_RECORDS PROVIDED_:
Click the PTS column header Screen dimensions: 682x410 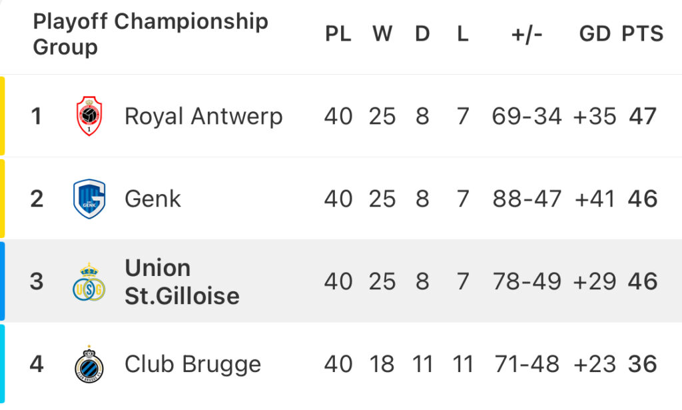click(x=643, y=34)
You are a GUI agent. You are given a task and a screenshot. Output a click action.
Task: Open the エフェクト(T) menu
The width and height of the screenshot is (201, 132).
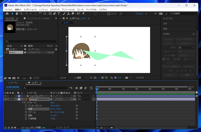[x=55, y=10]

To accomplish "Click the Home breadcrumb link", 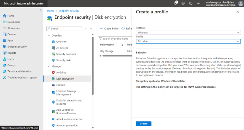I will coord(51,11).

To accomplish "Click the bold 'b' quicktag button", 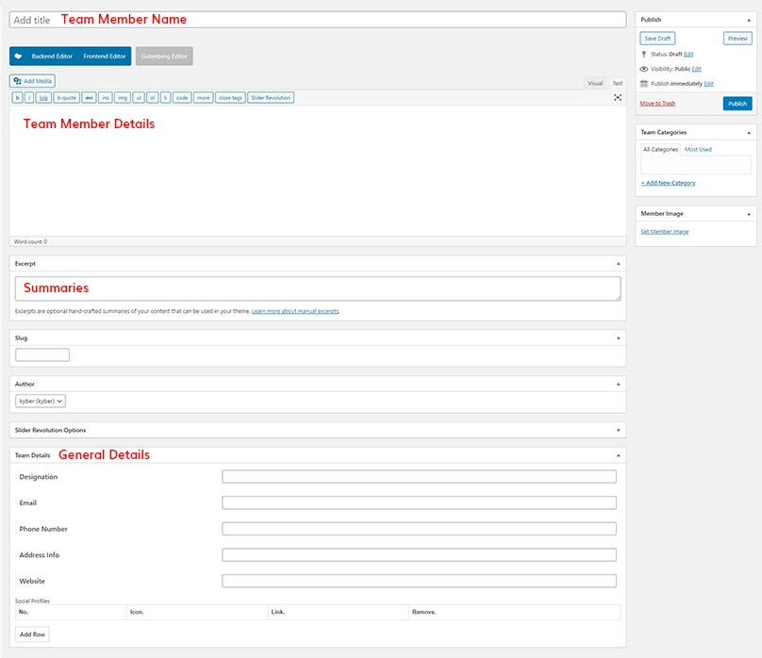I will (x=17, y=97).
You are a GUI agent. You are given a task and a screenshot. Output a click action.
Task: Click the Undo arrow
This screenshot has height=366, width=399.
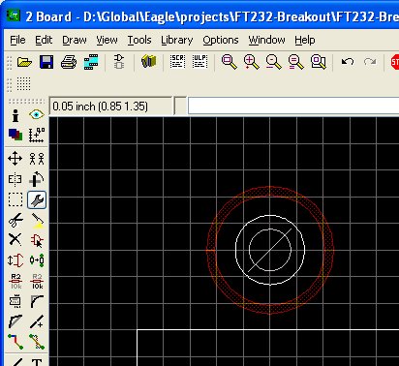[x=348, y=61]
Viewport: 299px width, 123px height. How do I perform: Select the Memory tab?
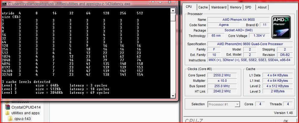pyautogui.click(x=235, y=7)
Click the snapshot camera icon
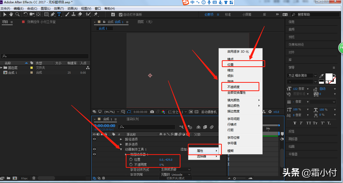The image size is (343, 183). point(152,112)
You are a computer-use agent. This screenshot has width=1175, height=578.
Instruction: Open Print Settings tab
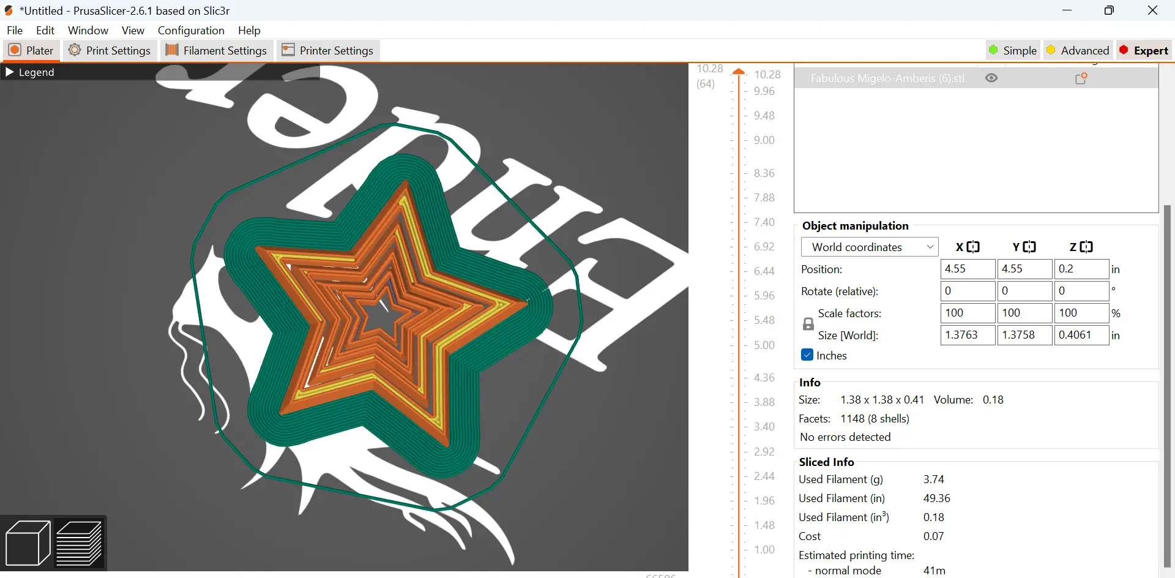click(110, 50)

_EXERCISE INSTRUCTIONS_: Each line from the one holding "Task: Click the Undo arrow" through the last line of the records above must be duplicated exactly, and pictures must not be.

_ANSWER FOR THE TASK_:
Task: Click the Undo arrow
This screenshot has height=366, width=399.
[x=348, y=61]
Viewport: 299px width, 123px height. How do I perform: Select the Memory tab?
pyautogui.click(x=235, y=7)
Click the snapshot camera icon
The image size is (343, 183). point(152,112)
You are a computer-use agent. This screenshot has width=1175, height=578.
Instruction: Open Print Settings tab
click(110, 50)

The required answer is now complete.